Operating systems associated with lower prefixes will be higher in the boot selection sequence. In the case where two partitions exist - Windows 7, and Ubuntu, 30_os-prober will be associated to the Windows 7 partition. Since, linux is prefixed with a lower number, the boot sequence at start-up will list Ubuntu higher in the list, and perhaps default to it during start-up. One way to change this sequence, is to rename 30_os-prober as follows:

$ cd /etc/grub.d/
$ sudo mv 30_os-prober 09_os-prober
$ ls
00_header        09_os-prober  20_linux_xen   30_uefi-firmware  41_custom
05_debian_theme  10_linux      20_memtest86+  40_custom         README
$ sudo update-grub

The last command above, generates the grub configuration file. When the hard-disk is started, we may see the following on the monitor:

GNU GRUB version 2.02^beta2-9ubuntu1

Windows 7 (loader) (on /dev/sda1)
Windows 7 (loader) (on /dev/sda2)
Ubuntu
Advanced options for Ubuntu
Memory test (memtest86+)
Memory test (memtest86+, serial console 115200)

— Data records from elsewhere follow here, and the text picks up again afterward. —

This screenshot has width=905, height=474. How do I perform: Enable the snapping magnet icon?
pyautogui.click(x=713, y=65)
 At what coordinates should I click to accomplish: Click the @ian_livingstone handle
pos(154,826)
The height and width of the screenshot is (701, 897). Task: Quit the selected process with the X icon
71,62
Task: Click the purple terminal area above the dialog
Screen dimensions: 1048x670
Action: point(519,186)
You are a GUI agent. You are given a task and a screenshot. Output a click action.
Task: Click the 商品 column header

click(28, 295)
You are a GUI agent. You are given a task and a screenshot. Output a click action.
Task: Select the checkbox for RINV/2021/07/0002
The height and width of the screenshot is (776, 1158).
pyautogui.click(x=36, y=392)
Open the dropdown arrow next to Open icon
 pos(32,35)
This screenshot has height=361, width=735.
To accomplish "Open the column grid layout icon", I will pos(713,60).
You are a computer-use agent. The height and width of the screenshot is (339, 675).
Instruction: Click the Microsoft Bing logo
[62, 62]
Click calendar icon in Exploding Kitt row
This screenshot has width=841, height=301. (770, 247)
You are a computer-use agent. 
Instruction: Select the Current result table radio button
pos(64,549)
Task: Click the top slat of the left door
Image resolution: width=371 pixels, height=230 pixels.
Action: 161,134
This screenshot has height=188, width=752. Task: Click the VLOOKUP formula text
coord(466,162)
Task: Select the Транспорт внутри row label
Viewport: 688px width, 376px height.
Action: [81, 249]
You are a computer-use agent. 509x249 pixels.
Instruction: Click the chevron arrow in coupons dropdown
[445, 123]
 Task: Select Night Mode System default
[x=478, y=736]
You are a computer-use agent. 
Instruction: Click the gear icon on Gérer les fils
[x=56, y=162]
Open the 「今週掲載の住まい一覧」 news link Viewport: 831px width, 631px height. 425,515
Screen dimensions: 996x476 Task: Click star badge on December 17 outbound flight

Use the [up arrow] and [down arrow] keys to select which entry is highlighted.
Press enter to boot the selected OS.  `e' to edit the commands
before booting or `c' for a command-line.

Note: Without the above modifications, the Ubuntu option would preceed both Windows 7 options (both point to the same partition).

Domain Name

Webservers need to define their own server name. Since this project utilizes Apache2 as one of its webservers, the /etc/apache2/apache2.conf file should include the following lines:

...
# Global configuration (edited by JL)
ServerName localhost
...

Providing server identification is useful for various cases (i.e. self-referential redirects), and eliminates repetitive messages when starting, and restarting the server:

$ sudo /etc/init.d/apache2 restart
 * Restarting web server apache2
[Wed Jul 30 08:48:12.303006 2050] [alias:warn] [pid 5457] AH00671: The Alias directive in /etc/phpmyadmin/apache.conf at line 3 will probably never match because it overlaps an earlier Alias.

Note: It is important to remember that apache2.conf will need to be adjusted when the server has a true identity (replacing the defined localhost).

Testing / Execution

Test Scripts

Before translating audio files, it is possible to perform a few tests to gauge the PocketSphinx translation engine. For example, the following script tests the command pocketsphinx_continuous against sample.wav file from the pocketsphinx submodule:

cd /var/www/html/leque/bash/tests/
./test_pocketsphinx_continuous

Note: Since the above script uses sample.wav, be sure to initialize all submodules (as outlined in the GIT subsection).

The execution of the above the script will produce a text-file containing the text translation of sample.wav:

cd /var/www/html/leque/audio/recording_text/
pico test_sample.txt

A corresponding log-file is also created:

cd /var/www/html/leque/bash/logs/
pico log_test_pocketsphinx_continuous

Translation Time

The PocketSphinx translation engine ideally should have a translation time (TR) equal to three times the recording time (RT):

TR = 3 x RT

The translation time (TR) can be verified by checking the output from the command pocketsphinx_continuous. This command will output many lines. However, the ones of particular relevance have a very specific form.

CPU Time

The CPU Time is the actual execution time for the pocketsphinx_continuous command. Therefore, the sum of all such lines will produce the overall CPU Time for the pocketsphinx_continuous command:

ngram_search_fwdtree.c(xxx): TOTAL fwdxxxx xx.xx CPU x.xxx xRTINFO:

System Time

The Wall Time is the actual system time for the pocketsphinx_continuous command. A system can pause processes for various operations, including those used in relation to pocketsphinx_continuous. Therefore, possibly a better measure of the overall translation time. The sum of all such lines will produce the overall System Time for the pocketsphinx_continuous command:

ngram_search_fwdtree.c(xxx): TOTAL fwdtxxxx xx.xx wall x.xxx

Automation Time

If bash automation is being implemented, information pertaining to Translation Time can be acquired from log_bash_loader:

/var/www/html/leque/bash/logs/
pico log_bash_loader

If test_pocketsphinx_continuous was executed:

cd /var/www/html/leque/bash/tests/
./test_pocketsphinx_continuous

then, the translation time information can be found within log_test_pocketsphinx_continuous:

/var/www/html/leque/bash/logs/
pico log_text_pocketsphinx_continuous